Background: Introduction: India's National Program for Control of Blindness, initiated in 1976, aimed to reduce blindness to 0.3% by 2020. However, approximately 4.9 million are blind and 32.9 million visually impaired, primarily due to untreated refractive errors and colour vision deficiency, significantly impacting children's education and quality of life. Regular vision screenings enable early intervention and educational adjustments tailored to affected students' needs. Objective: To determine the prevalence of visual impairment and colour blindness among primary school going children in the rural areas of Barpeta District. Materials and Methods: A descriptive, cross-sectional study was conducted among 1,324 school children aged 11 to 15 in Barpeta. Five government schools with high enrollments were selected. Students were assessed for refractive errors and colour blindness, with referrals made for those needing ocular care. Parents and school authorities were informed, and a list of affected students was provided to the District Early Intervention Centre for follow-up actions. Results: Gender distribution was observed as 52% being boys and 48% girls. Most were identified as Hindu (85%), and 76.9% came from nuclear families. Socioeconomic analysis revealed 34.4% were from lower middle class. Alarmingly, 85.2% had never undergone an eye examination, with a 2.7% prevalence of colour blindness, more common in boys. Conclusion: The study highlights the urgent need for targeted interventions to improve eye health awareness and access to examinations for school children, particularly those from lower socioeconomic backgrounds, impacting their academic performance and well-being.

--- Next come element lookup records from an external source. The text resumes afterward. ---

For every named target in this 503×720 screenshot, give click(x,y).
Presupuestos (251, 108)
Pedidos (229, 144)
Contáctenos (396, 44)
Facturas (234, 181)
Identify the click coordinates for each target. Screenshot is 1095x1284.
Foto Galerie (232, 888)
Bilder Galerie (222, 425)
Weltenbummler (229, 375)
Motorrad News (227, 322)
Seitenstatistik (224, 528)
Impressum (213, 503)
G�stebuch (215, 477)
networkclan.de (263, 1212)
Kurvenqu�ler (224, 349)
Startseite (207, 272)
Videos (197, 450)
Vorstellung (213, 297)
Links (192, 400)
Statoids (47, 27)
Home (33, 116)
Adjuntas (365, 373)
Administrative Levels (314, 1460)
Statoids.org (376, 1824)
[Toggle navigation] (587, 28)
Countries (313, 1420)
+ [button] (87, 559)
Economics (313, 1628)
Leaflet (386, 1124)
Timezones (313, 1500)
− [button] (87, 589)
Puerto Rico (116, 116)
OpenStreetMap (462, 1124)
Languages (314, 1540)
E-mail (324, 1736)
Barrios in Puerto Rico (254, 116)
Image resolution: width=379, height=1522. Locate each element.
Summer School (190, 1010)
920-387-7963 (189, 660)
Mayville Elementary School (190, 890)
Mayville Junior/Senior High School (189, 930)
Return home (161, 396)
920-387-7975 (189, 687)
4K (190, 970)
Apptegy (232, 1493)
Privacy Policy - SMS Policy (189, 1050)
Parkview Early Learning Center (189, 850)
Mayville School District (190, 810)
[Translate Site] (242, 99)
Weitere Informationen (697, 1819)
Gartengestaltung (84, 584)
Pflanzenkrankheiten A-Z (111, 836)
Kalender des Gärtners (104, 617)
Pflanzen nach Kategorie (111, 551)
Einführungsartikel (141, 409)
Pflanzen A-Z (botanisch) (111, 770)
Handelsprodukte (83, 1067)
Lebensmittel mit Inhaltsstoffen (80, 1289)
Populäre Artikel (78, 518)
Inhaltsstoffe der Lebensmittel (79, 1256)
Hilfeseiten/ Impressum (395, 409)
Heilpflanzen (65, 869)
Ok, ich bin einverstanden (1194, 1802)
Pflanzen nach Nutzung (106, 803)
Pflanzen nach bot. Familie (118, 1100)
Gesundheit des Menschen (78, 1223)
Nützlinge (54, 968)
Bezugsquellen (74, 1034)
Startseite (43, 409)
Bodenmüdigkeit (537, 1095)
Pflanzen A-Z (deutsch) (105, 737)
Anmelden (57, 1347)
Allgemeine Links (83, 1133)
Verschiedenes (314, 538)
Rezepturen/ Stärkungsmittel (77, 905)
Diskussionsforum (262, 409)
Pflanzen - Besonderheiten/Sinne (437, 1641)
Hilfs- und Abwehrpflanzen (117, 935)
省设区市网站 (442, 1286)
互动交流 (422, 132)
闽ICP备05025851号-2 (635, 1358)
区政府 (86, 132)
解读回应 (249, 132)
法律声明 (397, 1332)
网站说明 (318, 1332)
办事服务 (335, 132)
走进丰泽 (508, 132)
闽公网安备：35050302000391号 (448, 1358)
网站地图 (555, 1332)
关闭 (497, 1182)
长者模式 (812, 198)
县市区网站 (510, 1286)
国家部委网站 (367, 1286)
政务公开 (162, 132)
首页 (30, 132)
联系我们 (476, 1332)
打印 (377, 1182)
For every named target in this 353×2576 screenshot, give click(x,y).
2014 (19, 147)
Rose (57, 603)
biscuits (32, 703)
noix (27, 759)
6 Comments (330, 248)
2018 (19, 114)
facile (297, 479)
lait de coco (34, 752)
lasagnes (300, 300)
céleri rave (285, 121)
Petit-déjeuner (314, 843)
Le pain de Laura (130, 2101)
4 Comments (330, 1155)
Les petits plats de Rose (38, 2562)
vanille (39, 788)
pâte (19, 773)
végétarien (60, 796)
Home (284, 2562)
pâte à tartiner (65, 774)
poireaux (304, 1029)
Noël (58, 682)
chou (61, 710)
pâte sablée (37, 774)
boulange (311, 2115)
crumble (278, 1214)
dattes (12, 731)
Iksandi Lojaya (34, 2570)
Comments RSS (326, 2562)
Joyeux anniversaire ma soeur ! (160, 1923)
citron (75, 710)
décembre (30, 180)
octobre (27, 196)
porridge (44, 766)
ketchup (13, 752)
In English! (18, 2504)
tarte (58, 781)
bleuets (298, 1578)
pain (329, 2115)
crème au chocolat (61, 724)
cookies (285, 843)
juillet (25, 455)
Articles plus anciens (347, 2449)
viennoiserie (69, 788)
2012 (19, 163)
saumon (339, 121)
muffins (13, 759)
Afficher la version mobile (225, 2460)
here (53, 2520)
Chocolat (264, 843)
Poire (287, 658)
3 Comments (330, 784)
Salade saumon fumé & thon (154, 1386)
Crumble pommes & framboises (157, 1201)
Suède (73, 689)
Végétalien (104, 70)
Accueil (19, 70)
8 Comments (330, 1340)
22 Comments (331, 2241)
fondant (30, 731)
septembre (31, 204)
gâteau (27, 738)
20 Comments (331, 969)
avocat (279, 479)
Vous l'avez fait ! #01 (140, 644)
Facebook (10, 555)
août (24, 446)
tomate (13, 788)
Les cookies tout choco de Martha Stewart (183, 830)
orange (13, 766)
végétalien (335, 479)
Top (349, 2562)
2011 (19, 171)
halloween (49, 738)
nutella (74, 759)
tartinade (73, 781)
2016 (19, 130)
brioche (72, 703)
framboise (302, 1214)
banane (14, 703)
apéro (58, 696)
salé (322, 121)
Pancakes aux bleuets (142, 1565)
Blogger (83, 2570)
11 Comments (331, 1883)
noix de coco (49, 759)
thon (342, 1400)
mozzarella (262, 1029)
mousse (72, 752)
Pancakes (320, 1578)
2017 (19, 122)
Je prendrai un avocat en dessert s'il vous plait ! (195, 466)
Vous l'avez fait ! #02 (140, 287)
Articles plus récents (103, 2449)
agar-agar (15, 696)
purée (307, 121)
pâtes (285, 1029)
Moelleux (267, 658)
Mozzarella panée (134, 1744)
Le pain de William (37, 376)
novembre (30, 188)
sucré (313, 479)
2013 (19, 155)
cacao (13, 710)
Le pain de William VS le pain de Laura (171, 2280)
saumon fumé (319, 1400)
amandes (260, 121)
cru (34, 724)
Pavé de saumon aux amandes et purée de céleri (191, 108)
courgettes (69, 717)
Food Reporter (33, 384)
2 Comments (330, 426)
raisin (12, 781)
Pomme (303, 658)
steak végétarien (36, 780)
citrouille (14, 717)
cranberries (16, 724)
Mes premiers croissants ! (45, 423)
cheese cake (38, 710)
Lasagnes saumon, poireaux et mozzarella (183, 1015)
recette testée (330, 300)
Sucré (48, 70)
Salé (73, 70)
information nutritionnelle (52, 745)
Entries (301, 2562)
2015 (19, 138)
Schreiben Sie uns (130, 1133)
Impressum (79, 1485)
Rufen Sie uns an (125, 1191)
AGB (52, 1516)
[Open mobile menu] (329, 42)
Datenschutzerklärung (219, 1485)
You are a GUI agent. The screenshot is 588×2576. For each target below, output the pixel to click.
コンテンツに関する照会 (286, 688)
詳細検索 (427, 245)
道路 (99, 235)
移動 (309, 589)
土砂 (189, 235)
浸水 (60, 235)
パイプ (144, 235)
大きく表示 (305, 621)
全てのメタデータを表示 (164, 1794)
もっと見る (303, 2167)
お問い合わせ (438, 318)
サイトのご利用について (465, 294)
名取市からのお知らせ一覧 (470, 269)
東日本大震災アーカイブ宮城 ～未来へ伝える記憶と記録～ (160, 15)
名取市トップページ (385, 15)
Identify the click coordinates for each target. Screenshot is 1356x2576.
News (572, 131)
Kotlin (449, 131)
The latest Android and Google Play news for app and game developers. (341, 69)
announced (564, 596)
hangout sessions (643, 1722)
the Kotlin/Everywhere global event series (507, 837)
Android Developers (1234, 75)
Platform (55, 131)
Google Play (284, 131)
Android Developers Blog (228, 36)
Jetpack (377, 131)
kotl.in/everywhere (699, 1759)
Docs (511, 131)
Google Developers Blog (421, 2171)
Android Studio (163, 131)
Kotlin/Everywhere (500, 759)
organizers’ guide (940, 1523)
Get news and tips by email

India was the pioneer in launching the National Program for Control of Blindness in 1976, with the objective of reducing the prevalence of blindness to 0.3% by the year 2020. According to estimates from the National Blindness and Visual Impairment Survey conducted 2015-19, there are around 4.9 million blind individuals and 32.9 million with visual impairment in the country1. Addressing refractive errors is crucial for improving visual health and enhancing the quality of life for affected individuals 2,3. Uncorrected refractive error is the primary cause of avoidable vision impairment and ranks as the second leading cause of blindness worldwide4. Although easily treatable, but owing to limited access to corrective measures like spectacles, it contributes to a substantial burden of visual impairment globally 4,5.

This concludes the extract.